Menariknya, Batik Mustika Basrah yang menjadi salah satu ikon oleh-oleh khas Kuansing tersebut justru diproduksi di Tanjungpinang. Batik ini sebelumnya juga telah diperkenalkan kepada Gubernur Kepulauan Riau, Ansar Ahmad, serta sejumlah tokoh masyarakat dan pejabat di Kabupaten Kuantan Singingi, sebagai upaya memperluas promosi budaya lokal ke tingkat yang lebih luas.
Kesederhanaan kegiatan IWAKUSI Tanjungpinang ini menjadi bukti nyata bahwa esensi kebersamaan, silaturahmi, dan kedekatan antara masyarakat dengan pemimpinnya tidak harus dibangun melalui kemewahan. Justru melalui suasana yang sederhana, terbuka, dan penuh kekeluargaan, nilai-nilai sosial dan budaya dapat tumbuh lebih kuat, membumi, dan berkelanjutan.

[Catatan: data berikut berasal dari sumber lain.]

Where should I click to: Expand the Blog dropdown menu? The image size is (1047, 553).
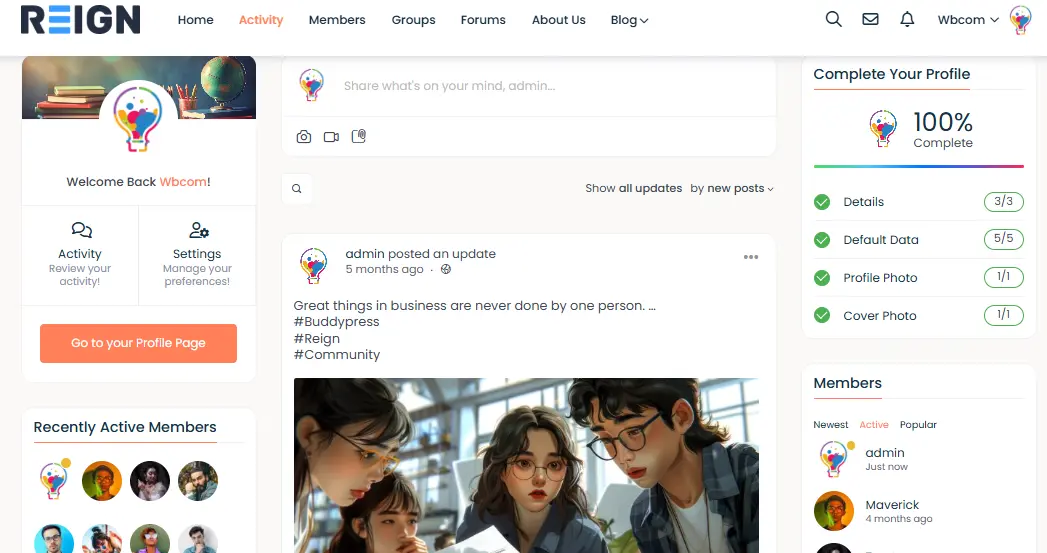(629, 20)
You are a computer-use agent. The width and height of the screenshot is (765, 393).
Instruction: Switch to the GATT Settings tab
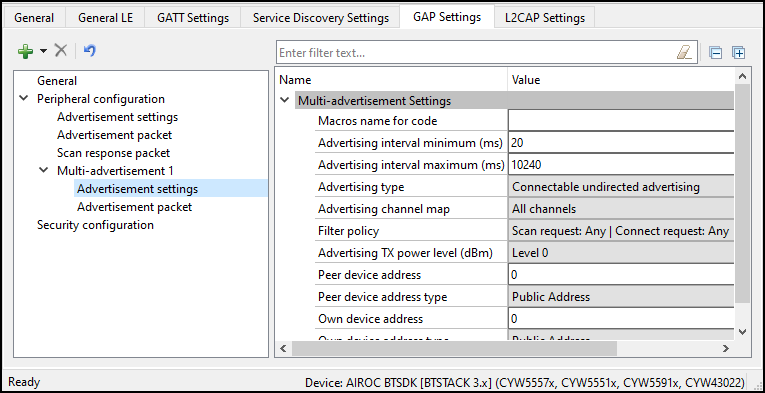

Model kegiatan seperti ini dinilai sangat relevan untuk terus dikembangkan, terutama dalam memperkuat identitas kedaerahan, menjaga tali persaudaraan di perantauan, serta membangun komunikasi yang harmonis antara masyarakat dan pemerintah. IWAKUSI Tanjungpinang pun berhasil menunjukkan bahwa kekuatan sebuah organisasi tidak terletak pada kemegahan acara, melainkan pada keikhlasan, kebersamaan, dan semangat gotong royong yang menjadi fondasinya.